The shape of the computing world has changed dramatically in the past few years with a dramatic emergence of machine learning as a tool to do new and exciting things. Revolution is in the air. Software engineers who might once have scoffed at the idea that they would ever build sophisticated machine learning systems are now doing just that. Look at Ian with his TensorChicken system. There are lots more Ians out there who haven’t yet started on that journey, but who soon will.

The question isn’t whether these techniques are taking off. The question is how well prepared you will be when you need to build one of these systems.

New Frontier

Machine learning, at scale, in practical business settings, is a new frontier, and it requires some rethinking of previously accepted methods of development, social structures, and frameworks. The emergence of the concept of DataOps—adding data science and data engineering skills to a DevOps approach—shows how team structure and communication change to meet the new frontier life. The rendezvous architecture is an example of the technical frameworks that are emerging to make it easier to manage machine learning logistics.

The old lessons and methods are still good, but they need to be updated to deal with the differences between effective machine learning applications and previous kinds of applications.

We have described a new approach that makes it easier to develop and deploy models, offers better model evaluation, and improves ability to respond.

Where We Go from Here

Currently, machine learning systems are beginning to be able to do many cognitive tasks that humans can do, as long as those tasks are ones that humans can do at a glance and as long as sufficient training data is available.

One emerging trend is to use deep learning to build a base model from very large amounts of unlabeled data, or even labeled examples for some generic task. This base model can be refined by retraining with a relatively small number of examples that are labeled for your specific task. This semi-supervised kind of learning, together with the distribution of base models, is going to make it vastly easier to apply advanced machine learning to practical problems with only a few examples for training.
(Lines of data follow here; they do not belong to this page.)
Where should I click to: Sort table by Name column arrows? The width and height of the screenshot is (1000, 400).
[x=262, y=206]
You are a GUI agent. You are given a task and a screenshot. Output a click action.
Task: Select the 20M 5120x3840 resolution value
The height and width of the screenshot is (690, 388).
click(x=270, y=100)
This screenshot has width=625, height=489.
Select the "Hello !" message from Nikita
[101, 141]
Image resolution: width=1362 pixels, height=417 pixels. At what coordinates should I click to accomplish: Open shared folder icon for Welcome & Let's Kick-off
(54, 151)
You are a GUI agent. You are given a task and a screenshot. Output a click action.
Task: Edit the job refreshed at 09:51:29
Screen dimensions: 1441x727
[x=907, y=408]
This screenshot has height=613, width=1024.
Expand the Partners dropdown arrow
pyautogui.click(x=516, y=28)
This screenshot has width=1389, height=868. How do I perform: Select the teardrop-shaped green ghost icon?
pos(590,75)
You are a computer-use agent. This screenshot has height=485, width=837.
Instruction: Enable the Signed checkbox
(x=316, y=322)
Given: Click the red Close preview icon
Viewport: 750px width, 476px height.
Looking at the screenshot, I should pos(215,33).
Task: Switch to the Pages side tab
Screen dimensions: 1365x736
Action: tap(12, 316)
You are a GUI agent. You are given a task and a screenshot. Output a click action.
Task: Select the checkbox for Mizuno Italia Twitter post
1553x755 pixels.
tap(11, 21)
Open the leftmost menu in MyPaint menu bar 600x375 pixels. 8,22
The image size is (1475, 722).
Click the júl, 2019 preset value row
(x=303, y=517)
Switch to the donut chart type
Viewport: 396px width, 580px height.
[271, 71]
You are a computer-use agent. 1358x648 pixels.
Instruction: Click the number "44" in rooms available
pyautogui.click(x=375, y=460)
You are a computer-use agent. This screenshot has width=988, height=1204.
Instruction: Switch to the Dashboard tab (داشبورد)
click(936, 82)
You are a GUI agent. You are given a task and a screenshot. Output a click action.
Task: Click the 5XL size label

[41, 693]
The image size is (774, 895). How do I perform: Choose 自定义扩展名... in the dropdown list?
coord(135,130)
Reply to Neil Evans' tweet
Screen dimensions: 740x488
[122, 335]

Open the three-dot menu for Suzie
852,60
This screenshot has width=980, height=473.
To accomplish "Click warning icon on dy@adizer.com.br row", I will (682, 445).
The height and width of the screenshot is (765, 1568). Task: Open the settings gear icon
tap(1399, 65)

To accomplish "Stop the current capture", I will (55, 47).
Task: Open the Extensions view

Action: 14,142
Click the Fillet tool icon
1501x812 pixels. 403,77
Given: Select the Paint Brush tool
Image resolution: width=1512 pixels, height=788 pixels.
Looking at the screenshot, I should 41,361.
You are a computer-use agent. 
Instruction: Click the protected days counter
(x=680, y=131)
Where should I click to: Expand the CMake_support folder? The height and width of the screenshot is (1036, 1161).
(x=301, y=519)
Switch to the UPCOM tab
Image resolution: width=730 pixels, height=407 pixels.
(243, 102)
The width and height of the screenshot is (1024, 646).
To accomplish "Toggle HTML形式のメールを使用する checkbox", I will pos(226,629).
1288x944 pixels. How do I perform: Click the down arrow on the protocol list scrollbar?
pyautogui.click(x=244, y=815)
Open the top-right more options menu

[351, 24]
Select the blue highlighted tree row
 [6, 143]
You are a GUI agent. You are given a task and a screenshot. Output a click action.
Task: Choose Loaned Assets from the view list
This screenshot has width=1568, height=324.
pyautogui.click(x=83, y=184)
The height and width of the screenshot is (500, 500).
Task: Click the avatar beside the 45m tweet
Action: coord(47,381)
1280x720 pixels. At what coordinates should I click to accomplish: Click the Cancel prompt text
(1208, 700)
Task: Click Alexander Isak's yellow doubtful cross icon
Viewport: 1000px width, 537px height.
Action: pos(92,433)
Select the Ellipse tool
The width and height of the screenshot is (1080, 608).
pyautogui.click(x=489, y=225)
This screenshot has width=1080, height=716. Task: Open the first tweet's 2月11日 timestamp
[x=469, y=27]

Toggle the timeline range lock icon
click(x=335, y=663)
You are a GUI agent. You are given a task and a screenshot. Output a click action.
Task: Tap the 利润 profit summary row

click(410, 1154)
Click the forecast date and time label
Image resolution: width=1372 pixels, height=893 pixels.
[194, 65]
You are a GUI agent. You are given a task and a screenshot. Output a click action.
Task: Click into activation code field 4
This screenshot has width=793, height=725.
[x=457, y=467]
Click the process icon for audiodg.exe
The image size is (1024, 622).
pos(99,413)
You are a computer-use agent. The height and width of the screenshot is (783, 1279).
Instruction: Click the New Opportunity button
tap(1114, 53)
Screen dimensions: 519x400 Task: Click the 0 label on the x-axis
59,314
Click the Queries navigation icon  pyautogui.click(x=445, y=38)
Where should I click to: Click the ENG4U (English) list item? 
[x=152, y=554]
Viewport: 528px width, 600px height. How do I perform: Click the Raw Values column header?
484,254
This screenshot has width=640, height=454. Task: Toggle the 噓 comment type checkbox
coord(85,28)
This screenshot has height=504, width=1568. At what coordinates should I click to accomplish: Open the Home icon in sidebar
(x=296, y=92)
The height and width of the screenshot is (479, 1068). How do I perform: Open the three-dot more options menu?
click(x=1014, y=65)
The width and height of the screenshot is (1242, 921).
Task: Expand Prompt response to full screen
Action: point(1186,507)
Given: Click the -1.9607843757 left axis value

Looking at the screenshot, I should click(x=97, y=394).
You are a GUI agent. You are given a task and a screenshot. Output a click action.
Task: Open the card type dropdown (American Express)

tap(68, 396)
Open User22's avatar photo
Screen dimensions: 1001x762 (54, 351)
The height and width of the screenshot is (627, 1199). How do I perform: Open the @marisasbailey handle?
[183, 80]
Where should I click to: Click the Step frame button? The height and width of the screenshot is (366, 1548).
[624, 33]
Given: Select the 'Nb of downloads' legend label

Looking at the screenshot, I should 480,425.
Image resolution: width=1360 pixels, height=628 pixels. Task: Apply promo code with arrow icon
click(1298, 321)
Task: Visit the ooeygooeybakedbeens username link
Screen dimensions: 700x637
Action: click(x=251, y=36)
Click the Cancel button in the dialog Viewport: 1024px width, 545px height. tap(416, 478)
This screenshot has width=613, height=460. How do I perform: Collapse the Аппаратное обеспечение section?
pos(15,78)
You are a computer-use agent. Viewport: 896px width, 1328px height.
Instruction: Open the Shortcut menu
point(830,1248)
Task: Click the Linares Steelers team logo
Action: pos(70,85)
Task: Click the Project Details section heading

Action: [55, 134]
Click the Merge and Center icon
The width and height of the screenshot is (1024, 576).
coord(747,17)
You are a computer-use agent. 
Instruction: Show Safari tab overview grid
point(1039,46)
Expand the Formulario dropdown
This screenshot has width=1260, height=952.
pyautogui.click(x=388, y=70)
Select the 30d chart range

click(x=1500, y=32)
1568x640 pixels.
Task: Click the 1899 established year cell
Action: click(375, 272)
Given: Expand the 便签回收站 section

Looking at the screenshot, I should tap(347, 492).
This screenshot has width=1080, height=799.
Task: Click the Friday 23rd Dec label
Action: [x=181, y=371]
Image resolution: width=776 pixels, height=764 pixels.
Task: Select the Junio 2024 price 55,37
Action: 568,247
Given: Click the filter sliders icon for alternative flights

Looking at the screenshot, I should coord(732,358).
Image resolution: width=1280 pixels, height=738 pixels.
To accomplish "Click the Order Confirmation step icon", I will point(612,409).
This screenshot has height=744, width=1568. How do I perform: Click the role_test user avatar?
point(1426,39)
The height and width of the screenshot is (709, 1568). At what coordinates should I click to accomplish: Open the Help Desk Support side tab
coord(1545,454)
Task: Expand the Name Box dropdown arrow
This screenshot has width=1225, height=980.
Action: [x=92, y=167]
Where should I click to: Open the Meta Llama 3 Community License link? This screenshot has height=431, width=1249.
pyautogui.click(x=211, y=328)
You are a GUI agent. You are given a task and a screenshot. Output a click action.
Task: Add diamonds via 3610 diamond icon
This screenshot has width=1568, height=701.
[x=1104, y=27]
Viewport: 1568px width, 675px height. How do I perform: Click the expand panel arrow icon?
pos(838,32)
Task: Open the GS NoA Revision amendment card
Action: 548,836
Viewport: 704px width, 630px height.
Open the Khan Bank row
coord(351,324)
As this approach becomes more prevalent, the entry costs of building complex machine learning systems are going to drop. That drop is, in turn, going to cause an even larger stampede of people jumping into machine learning to build new systems.

Beyond these semi-supervised systems, we see huge advances in reinforcement learning. These systems are working on very hard problems and aren’t working nearly as well (yet) as the newly available image and speech understanding systems. The promise, however, is huge. Reinforcement learning holds a key to helping computers truly interact with the real world. Whether advances in reinforcement learning will happen over the next few years at the pace of other recent advances is an open question. If the pace stays the same, the revolution we have seen so far is going to seem miniscule in a few years.

We can’t wait to see what happens. One thing that we do know from experience is that it will be the logistics, not the learning, that will be the key to make the next generation of advances truly valuable.